— What the exercise asks —
In the word-frequency text excerpt, what count does the Smalltalk output give for the word "the"?

6 garbage collection(s) in 0.2 seconds.

Smalltalk

The ASCII text file is from https://www.gutenberg.org/files/135/old/lesms10.txt.

Cuis Smalltalk, ASCII

Works with: Cuis version 6.0

(StandardFileStream new open: 'lesms10.txt' forWrite: false)
	contents asLowercase substrings asBag sortedCounts first: 10.

Output:

an OrderedCollection(40543 -> 'the' 19796 -> 'of' 14448 -> 'and' 14380 -> 'a' 13582 -> 'to' 11006 -> 'in' 9221 -> 'he' 8351 -> 'was' 7258 -> 'that' 6420 -> 'his')

Squeak Smalltalk, ASCII

Works with: Squeak version 6.0

(StandardFileStream readOnlyFileNamed: 'lesms10.txt')
	contents asLowercase substrings asBag sortedCounts first: 10.

Output:

{40543->'the' . 19796->'of' . 14448->'and' . 14380->'a' . 13582->'to' . 11006->'in' . 9221->'he' . 8351->'was' . 7258->'that' . 6420->'his'}

Swift

import Foundation

func printTopWords(path: String, count: Int) throws {
    // load file contents into a string
    let text = try String(contentsOfFile: path, encoding: String.Encoding.utf8)
    var dict = Dictionary<String, Int>()
    // split text into words, convert to lowercase and store word counts in dict
    let regex = try NSRegularExpression(pattern: "\\w+")

— Given data —
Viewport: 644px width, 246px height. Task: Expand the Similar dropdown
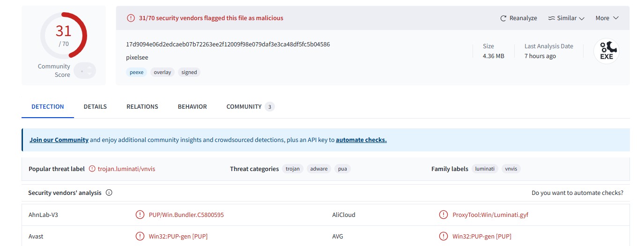tap(567, 18)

— Finished answer —
40543